Pink Family Moss Campion, Silene acaulis , L.

Previous
{uncaptioned}

Flowers, ? inch across, of 5 bright purplish-red petals, notched at the end, spread from the top of a tubular calyx so that the whole flower forms a tiny salver. Stems and leaves are so dwarfed and tightly grouped as to give the appearance of a cushion of green moss 3 to 8 inches across, studded with little reddish stars. Grows in alpine rocky areas extending to peak summits. Blooms late June-early July.

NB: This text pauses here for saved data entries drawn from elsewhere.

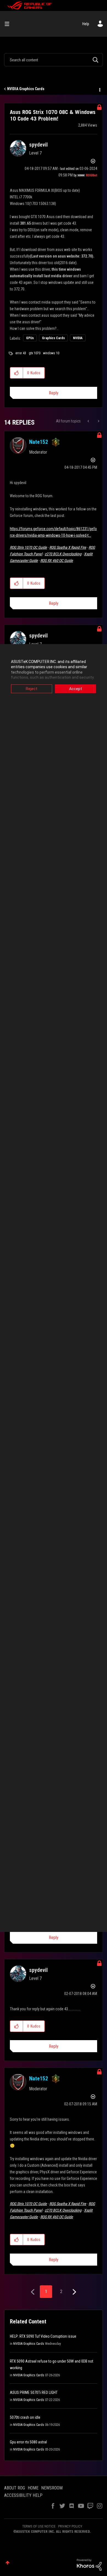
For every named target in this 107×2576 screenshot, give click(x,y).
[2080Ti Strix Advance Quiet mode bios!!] (89, 421)
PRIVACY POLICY (70, 2526)
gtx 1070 (34, 353)
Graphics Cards (53, 338)
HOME (33, 2488)
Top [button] (7, 2563)
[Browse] (9, 24)
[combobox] (53, 59)
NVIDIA (78, 338)
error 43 (20, 353)
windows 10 (51, 353)
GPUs (30, 338)
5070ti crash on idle (25, 2417)
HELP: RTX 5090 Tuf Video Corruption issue (43, 2336)
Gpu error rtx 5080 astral (28, 2442)
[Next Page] (74, 2292)
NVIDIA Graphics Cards (25, 89)
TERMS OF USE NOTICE (38, 2526)
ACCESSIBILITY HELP (23, 2495)
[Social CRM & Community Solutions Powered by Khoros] (89, 2564)
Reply (53, 393)
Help (85, 24)
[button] (16, 372)
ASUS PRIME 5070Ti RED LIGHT (34, 2392)
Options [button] (99, 89)
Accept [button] (75, 689)
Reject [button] (31, 689)
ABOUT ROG (14, 2488)
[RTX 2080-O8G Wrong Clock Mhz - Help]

This is one of the alpine flowers we share with all the alpine and arctic lands of the Northern Hemisphere. High mountain ridges are its home here, and if we travel north we keep finding it at progressively lower elevations until it reaches the low barren lands of the arctic. Always it is where winds are cold and climate is too rough for trees. You might take it for a pad of green moss if it were not for its red flowers, often in the form of a circlet near the plant’s edge. Close examination shows a full-fledged plant, however, with leaves, stems and a stout tap-root well buried in what soil there is below and around the rock it presses against. Another member of the pink family that grows as a mat against our timberline rocks is sandwort, Arenaria sajanensis. Its flowers are white, and the plant less densely compacted. Related to both of these alpine pinks are the numerous chickweeds of foothills and mountains. They have low slender stems and their petals are white and deeply notched at the end.